GIVEN RECORDS
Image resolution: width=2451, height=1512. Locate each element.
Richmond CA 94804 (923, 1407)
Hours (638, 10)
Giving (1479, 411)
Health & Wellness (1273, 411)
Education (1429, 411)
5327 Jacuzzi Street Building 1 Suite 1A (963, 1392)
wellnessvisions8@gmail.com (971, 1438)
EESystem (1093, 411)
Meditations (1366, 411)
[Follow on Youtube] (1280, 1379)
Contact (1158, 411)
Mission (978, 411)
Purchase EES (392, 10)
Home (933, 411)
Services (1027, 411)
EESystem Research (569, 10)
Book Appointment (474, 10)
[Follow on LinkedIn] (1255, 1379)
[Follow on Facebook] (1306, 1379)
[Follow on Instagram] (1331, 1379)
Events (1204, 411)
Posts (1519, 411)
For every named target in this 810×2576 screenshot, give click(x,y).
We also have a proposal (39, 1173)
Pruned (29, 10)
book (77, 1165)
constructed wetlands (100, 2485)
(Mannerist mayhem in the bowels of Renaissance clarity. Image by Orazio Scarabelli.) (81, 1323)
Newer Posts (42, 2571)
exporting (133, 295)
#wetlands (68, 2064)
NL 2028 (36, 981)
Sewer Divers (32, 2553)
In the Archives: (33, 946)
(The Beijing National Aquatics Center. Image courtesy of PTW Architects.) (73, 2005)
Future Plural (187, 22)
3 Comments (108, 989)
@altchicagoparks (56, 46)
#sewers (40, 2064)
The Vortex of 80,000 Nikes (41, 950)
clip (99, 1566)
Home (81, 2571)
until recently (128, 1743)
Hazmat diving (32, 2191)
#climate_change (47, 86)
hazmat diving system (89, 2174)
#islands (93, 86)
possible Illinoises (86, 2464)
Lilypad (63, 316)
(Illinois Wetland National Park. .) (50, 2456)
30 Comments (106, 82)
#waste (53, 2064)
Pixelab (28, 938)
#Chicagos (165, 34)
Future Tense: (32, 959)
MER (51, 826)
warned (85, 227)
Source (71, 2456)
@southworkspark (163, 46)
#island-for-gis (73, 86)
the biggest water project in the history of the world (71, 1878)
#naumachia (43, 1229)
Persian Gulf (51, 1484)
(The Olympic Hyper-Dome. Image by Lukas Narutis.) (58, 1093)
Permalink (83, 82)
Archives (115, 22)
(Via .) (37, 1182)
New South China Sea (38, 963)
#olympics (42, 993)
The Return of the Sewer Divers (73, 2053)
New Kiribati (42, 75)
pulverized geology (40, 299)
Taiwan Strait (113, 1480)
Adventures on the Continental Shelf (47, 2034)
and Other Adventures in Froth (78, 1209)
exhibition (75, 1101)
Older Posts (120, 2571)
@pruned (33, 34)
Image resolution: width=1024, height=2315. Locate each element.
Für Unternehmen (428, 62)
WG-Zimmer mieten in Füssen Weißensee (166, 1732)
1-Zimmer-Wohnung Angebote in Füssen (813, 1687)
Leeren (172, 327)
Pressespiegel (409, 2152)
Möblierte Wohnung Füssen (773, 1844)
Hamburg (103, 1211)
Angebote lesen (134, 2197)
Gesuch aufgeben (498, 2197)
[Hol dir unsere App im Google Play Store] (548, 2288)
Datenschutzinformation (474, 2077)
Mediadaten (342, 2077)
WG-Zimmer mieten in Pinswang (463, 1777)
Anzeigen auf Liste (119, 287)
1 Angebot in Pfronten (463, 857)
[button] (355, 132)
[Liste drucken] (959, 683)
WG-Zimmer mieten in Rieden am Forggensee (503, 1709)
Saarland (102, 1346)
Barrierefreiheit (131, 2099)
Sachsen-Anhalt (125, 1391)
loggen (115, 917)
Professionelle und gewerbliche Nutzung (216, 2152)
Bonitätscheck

WORK REQUIRED
Return only the part of the records above that opens with the line containing "#naumachia (43, 1229)" and closes with the line containing "[Liste drucken] (959, 683)", ends included.

EXERCISE RESPONSE
#naumachia (43, 1229)
Persian Gulf (51, 1484)
(The Olympic Hyper-Dome. Image by Lukas Narutis.) (58, 1093)
Permalink (83, 82)
Archives (115, 22)
(Via .) (37, 1182)
New South China Sea (38, 963)
#olympics (42, 993)
The Return of the Sewer Divers (73, 2053)
New Kiribati (42, 75)
pulverized geology (40, 299)
Taiwan Strait (113, 1480)
Adventures on the Continental Shelf (47, 2034)
and Other Adventures in Froth (78, 1209)
exhibition (75, 1101)
Older Posts (120, 2571)
@pruned (33, 34)
Image resolution: width=1024, height=2315. Locate each element.
Für Unternehmen (428, 62)
WG-Zimmer mieten in Füssen Weißensee (166, 1732)
1-Zimmer-Wohnung Angebote in Füssen (813, 1687)
Leeren (172, 327)
Pressespiegel (409, 2152)
Möblierte Wohnung Füssen (773, 1844)
Hamburg (103, 1211)
Angebote lesen (134, 2197)
Gesuch aufgeben (498, 2197)
[Hol dir unsere App im Google Play Store] (548, 2288)
Datenschutzinformation (474, 2077)
Mediadaten (342, 2077)
WG-Zimmer mieten in Pinswang (463, 1777)
Anzeigen auf Liste (119, 287)
1 Angebot in Pfronten (463, 857)
[button] (355, 132)
[Liste drucken] (959, 683)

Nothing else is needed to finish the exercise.